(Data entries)

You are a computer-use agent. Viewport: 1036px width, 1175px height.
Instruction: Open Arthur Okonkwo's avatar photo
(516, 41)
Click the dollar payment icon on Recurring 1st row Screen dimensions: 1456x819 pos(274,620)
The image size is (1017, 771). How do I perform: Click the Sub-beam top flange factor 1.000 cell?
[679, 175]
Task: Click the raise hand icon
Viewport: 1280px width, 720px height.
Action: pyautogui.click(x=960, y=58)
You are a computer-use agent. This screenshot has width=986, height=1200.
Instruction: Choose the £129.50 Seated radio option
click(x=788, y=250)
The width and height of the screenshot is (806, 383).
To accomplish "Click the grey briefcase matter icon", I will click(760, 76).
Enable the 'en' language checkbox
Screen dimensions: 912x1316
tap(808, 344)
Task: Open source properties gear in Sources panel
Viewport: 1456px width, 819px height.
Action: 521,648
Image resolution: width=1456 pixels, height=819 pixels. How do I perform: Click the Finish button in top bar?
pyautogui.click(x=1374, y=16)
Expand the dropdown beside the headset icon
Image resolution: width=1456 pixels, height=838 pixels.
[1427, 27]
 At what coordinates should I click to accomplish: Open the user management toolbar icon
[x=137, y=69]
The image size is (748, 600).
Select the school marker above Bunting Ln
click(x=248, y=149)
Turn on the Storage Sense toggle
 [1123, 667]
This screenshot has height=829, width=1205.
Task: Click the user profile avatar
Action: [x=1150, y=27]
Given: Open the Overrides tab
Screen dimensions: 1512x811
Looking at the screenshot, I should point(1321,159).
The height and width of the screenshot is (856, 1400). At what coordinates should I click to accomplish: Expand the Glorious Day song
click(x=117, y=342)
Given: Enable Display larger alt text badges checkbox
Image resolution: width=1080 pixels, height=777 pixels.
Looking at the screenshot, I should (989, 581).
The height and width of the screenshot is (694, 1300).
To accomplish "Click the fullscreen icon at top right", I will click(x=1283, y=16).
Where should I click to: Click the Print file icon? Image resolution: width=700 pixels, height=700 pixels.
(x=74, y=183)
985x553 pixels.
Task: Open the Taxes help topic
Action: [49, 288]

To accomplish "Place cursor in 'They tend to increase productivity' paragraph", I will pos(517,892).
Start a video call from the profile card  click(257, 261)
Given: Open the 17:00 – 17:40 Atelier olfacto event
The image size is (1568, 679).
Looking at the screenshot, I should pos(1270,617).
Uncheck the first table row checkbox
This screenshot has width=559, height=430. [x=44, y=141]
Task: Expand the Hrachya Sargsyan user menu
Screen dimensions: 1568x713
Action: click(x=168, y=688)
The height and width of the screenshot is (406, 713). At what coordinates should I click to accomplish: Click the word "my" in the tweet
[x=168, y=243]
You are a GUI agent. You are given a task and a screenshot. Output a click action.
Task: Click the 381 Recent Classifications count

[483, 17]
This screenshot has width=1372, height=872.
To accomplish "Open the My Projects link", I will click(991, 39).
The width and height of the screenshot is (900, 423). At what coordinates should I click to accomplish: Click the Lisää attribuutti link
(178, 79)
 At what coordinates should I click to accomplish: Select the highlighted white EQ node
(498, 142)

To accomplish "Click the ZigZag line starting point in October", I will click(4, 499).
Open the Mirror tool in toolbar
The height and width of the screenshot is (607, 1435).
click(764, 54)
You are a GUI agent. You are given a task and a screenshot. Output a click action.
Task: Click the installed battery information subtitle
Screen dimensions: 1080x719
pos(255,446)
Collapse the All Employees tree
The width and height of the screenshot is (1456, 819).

THE TASK
Copy out, word for word, the part of the data entries that opens with the line containing "At what coordinates should I click to accomplish: Open" and closes with the line containing "Looking at the screenshot, I should point(1321,159).", including both of those lines.

RESPONSE BELOW
 At what coordinates should I click to accomplish: Open the user management toolbar icon
[x=137, y=69]
The image size is (748, 600).
Select the school marker above Bunting Ln
click(x=248, y=149)
Turn on the Storage Sense toggle
 [1123, 667]
This screenshot has height=829, width=1205.
Task: Click the user profile avatar
Action: [x=1150, y=27]
Given: Open the Overrides tab
Screen dimensions: 1512x811
Looking at the screenshot, I should point(1321,159).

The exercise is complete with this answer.